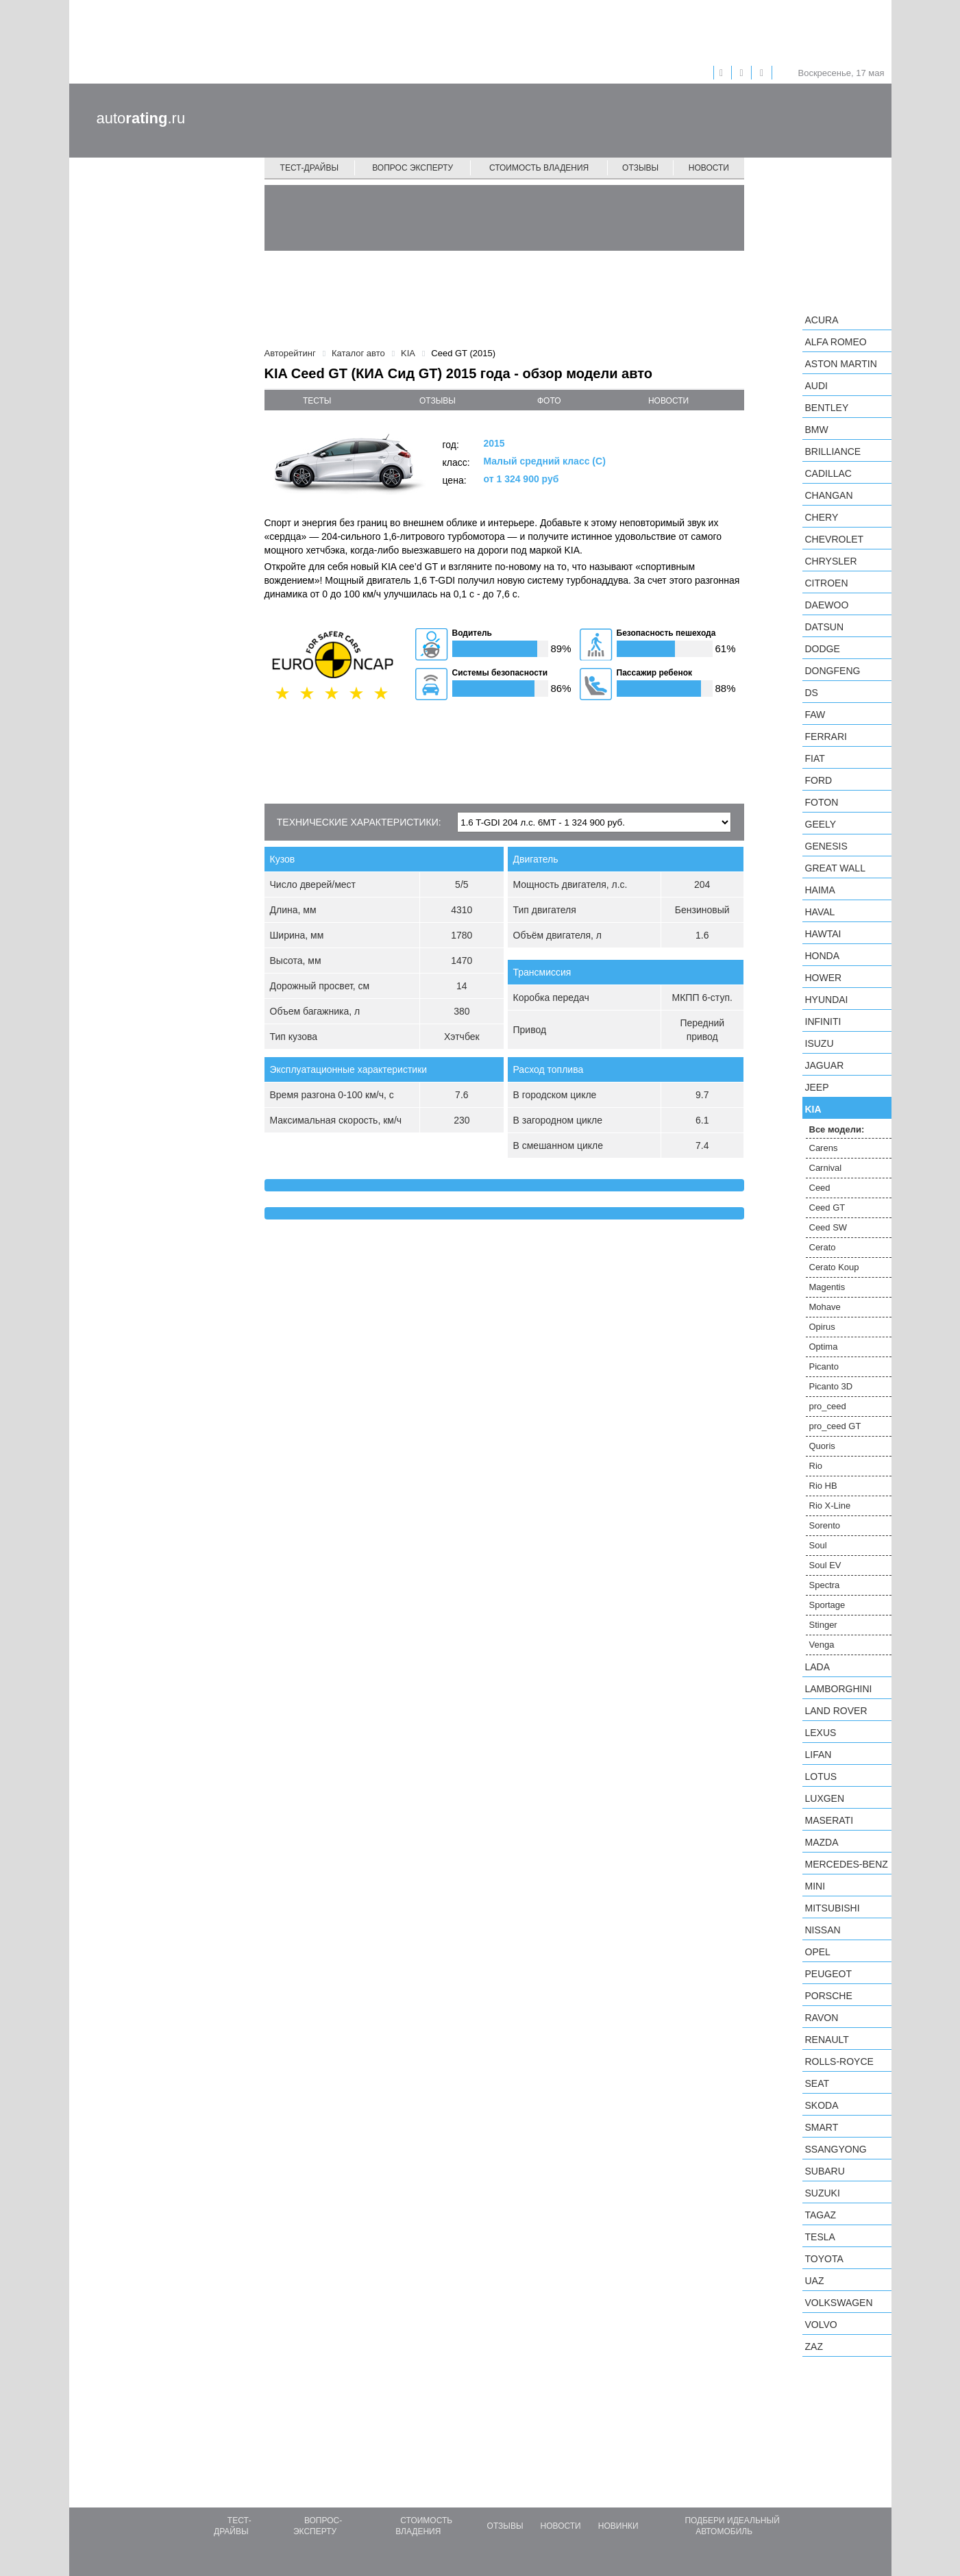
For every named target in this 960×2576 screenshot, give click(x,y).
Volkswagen (839, 2302)
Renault (827, 2039)
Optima (823, 1346)
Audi (816, 385)
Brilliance (833, 451)
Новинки (618, 2526)
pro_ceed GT (835, 1426)
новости (668, 401)
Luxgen (825, 1798)
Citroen (826, 583)
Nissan (823, 1929)
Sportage (827, 1605)
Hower (823, 977)
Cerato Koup (834, 1267)
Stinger (823, 1625)
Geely (821, 824)
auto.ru (141, 118)
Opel (817, 1951)
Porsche (828, 1995)
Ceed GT (827, 1207)
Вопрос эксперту (412, 168)
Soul (818, 1545)
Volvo (821, 2324)
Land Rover (836, 1710)
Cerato (822, 1247)
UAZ (814, 2280)
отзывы (437, 401)
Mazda (822, 1842)
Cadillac (828, 473)
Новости (709, 168)
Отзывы (640, 168)
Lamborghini (838, 1688)
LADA (817, 1666)
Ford (819, 780)
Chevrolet (834, 539)
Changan (829, 495)
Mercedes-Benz (846, 1864)
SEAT (817, 2083)
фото (549, 401)
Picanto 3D (831, 1386)
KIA (813, 1109)
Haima (820, 889)
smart (822, 2127)
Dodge (822, 648)
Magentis (827, 1287)
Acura (822, 319)
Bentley (827, 407)
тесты (317, 401)
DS (811, 692)
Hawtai (823, 933)
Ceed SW (828, 1227)
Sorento (825, 1525)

....

• EXERCISE REQUIREMENTS: Write the lines out exactly, from the one with "Picanto 3D (831, 1386)" down to the last line of the listing, and leave out all others.

• ANSWER SPACE:
Picanto 3D (831, 1386)
KIA (813, 1109)
Haima (820, 889)
smart (822, 2127)
Dodge (822, 648)
Magentis (827, 1287)
Acura (822, 319)
Bentley (827, 407)
тесты (317, 401)
DS (811, 692)
Hawtai (823, 933)
Ceed SW (828, 1227)
Sorento (825, 1525)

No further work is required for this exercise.